Naming what’s happening can create a bit of distance between you and your body’s response. “My body is in fight mode right now” or “I’m noticing my freeze response kicking in” helps your thinking brain come back online alongside your protective responses. This doesn’t mean the response is wrong, it just gives you a moment to choose how you want to respond rather than being swept along by your nervous system’s autopilot.

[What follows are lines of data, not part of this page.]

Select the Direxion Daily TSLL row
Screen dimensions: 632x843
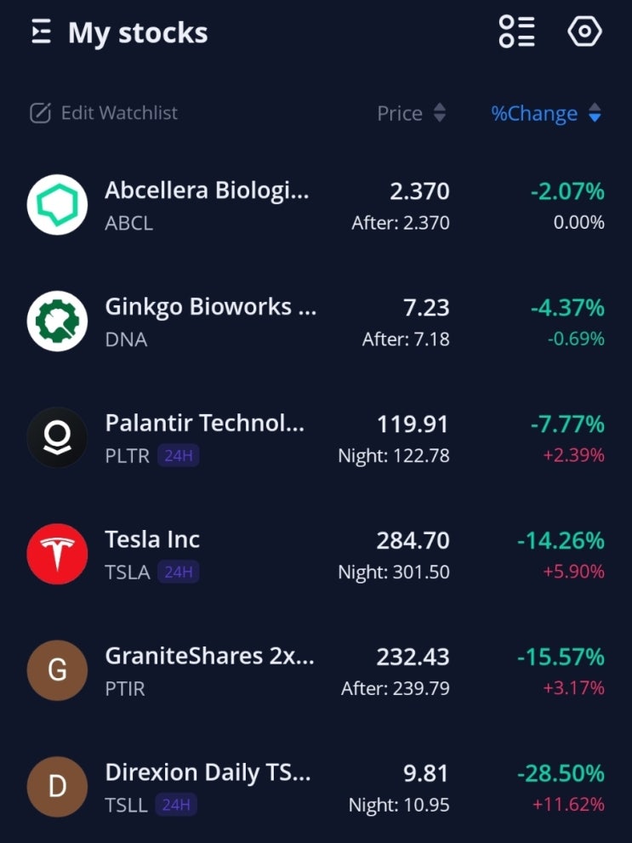pyautogui.click(x=208, y=772)
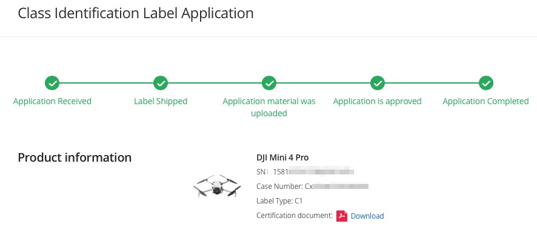Click the Application is approved checkmark icon
This screenshot has width=537, height=238.
pyautogui.click(x=378, y=83)
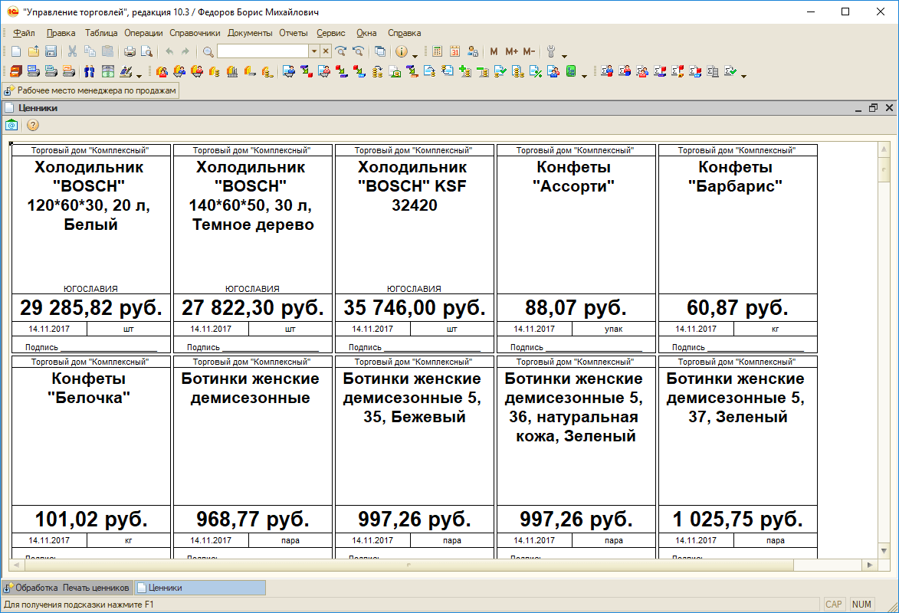Click the magnifier Find icon

tap(208, 51)
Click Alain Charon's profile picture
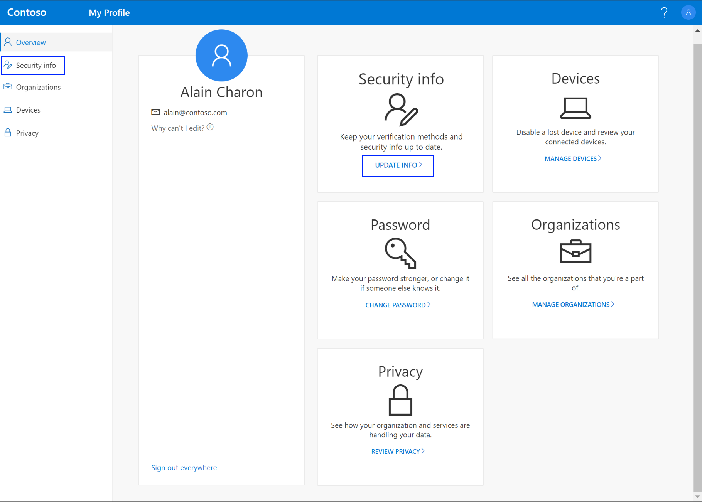This screenshot has width=702, height=502. (221, 55)
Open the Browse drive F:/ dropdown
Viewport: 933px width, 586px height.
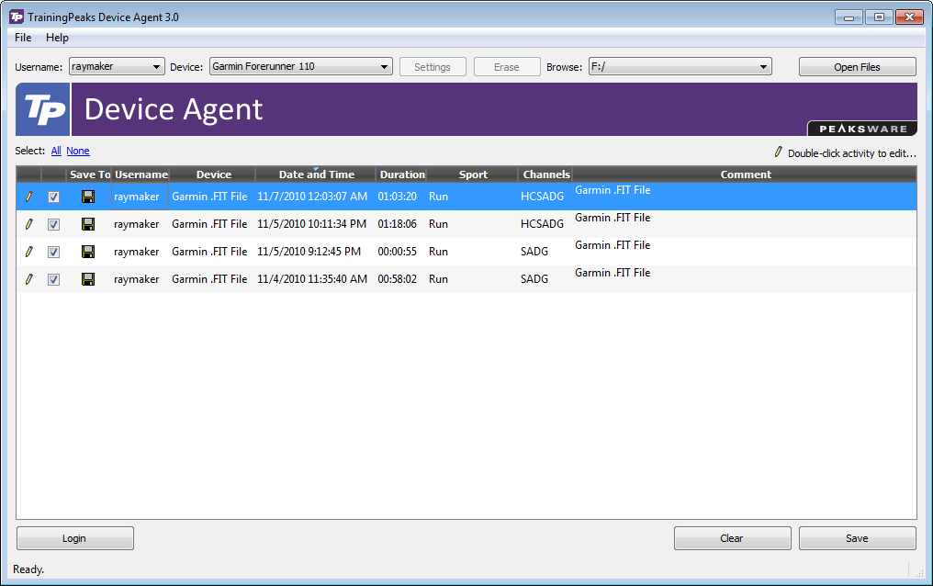tap(680, 67)
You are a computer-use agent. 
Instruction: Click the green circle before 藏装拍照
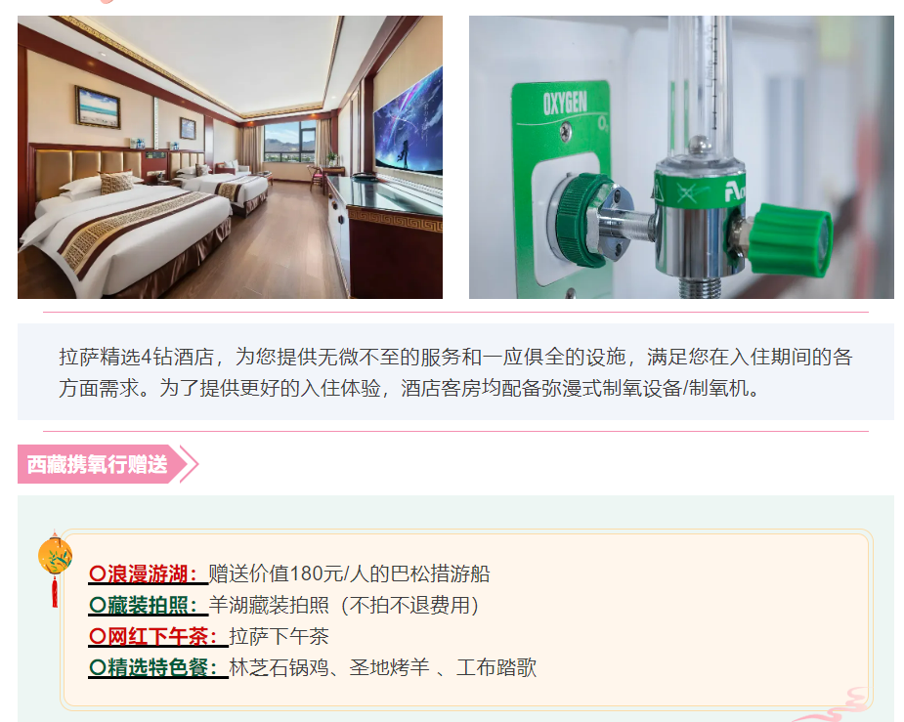coord(97,605)
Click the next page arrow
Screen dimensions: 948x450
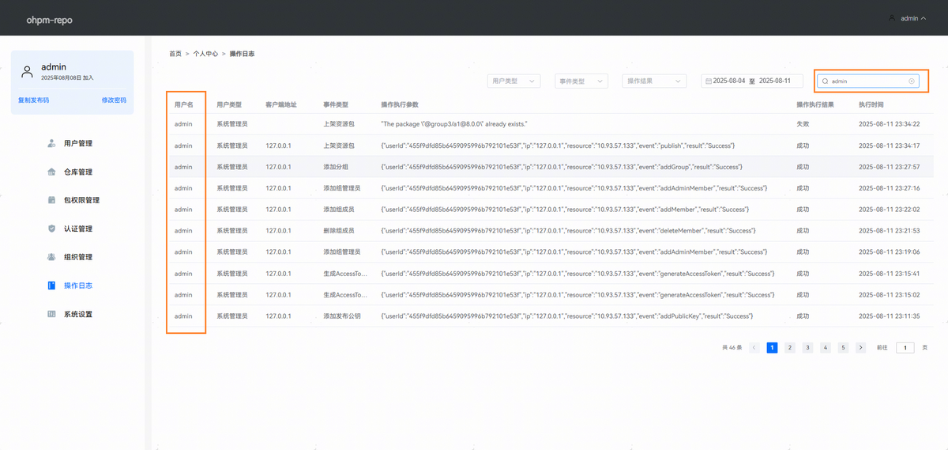860,347
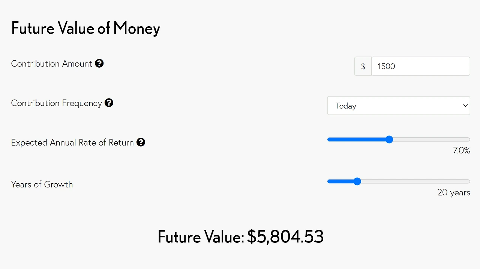Click the Expected Annual Rate of Return help icon
Viewport: 480px width, 269px height.
141,142
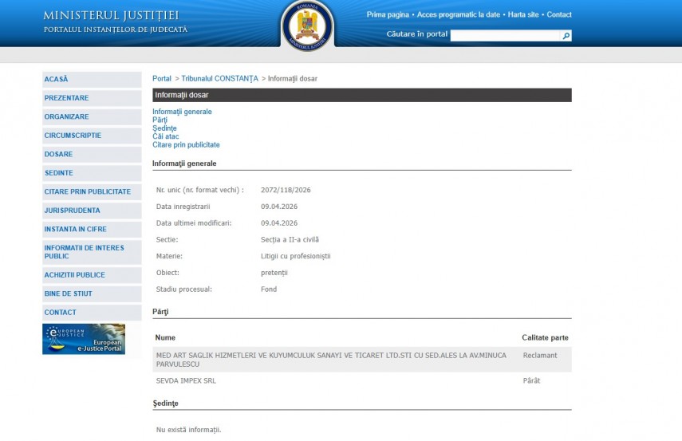The image size is (682, 441).
Task: Open Acces programatic la date link
Action: [459, 15]
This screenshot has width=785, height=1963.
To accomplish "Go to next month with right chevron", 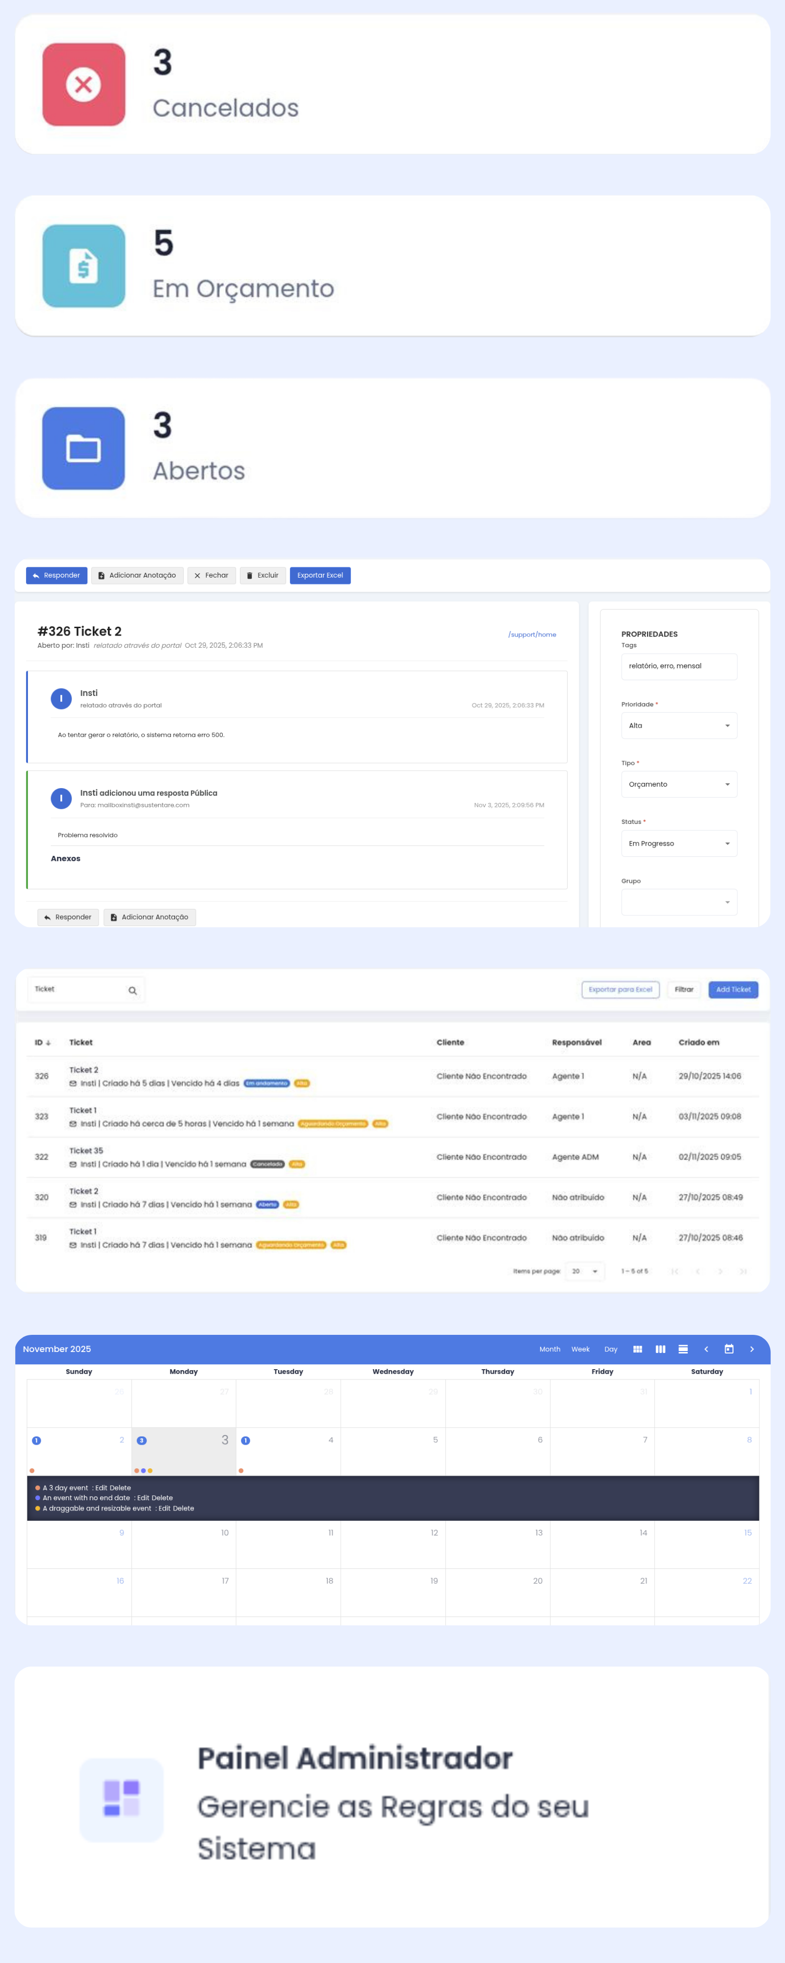I will [751, 1349].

Evidence-Based Approaches That Can Help
When your system is activated, here are some distress tolerance skills from Dialectical Behaviour Therapy that research shows can help shift your body’s state:
TIPP Skills are designed to bring you down from intense emotional distress by working directly with your body’s physiology. TIPP stands for Temperature, Intense exercise, Paced breathing, and Paired muscle relaxation:
- Temperature: Splash cold water on your face, hold an ice cube, or apply a cold pack to shift your body temperature. The cold activates something called the “dive response” that naturally slows your heart rate and can help regulate intense emotions. This works particularly well when you’re feeling overwhelmed with anger or panic.
- Intense exercise: Match your intense emotion with intense physical movement. Sprint to the end of the street, do jumping jacks until you’re tired, or take a rapid walk. This increases oxygen flow and helps discharge stress hormones.
- Paced breathing: Rather than trying to breathe perfectly, aim for slower breathing than your body wants to do when stressed. Count as you breathe if that helps you pace it.
- Paired muscle relaxation: Tense and then release different muscle groups, starting from your toes and working up through your body.
Research on TIPP skills shows they work quickly, often within seconds to minutes, to calm your nervous system. They’re particularly helpful when you’re experiencing very strong emotions or urges.
The STOP Skill helps create a pause before you react:
- Stop: Don’t react immediately. Stay in control of your body.
- Take a step back: Remove yourself from the situation, even if just mentally. Take a breath.
- Observe: Notice what’s happening both inside and outside you. What do you feel? What’s actually occurring?
- Proceed mindfully: Choose your response based on what will be effective, not just what your nervous system is urging you to do.
Self-soothing with your senses can help when you need to ride out distress that you can’t immediately change. This might look like listening to calming music, wrapping yourself in a soft blanket, lighting a candle with a scent you find comforting, or having a warm drink. The goal isn’t to make the difficult feeling disappear, but to make it more tolerable whilst you’re experiencing it.
Moving Forward
Understanding the fight, flight, fawn or freeze response isn’t about eliminating these reactions entirely. They’re part of being human, and sometimes they genuinely protect us. The goal is recognising when your system is responding to old threats rather than current reality, discerning whether something needs your action or just needs to pass, and having tools to help your body feel safe enough to settle.
These responses take time to shift, particularly if they’ve been your survival strategy for years. If you’re finding that your stress responses are affecting your daily life, relationships, or sense of wellbeing, support is available when you’re ready to explore it.
Your nervous system is doing its best to protect you. With understanding and practice, you can work with it rather than against it.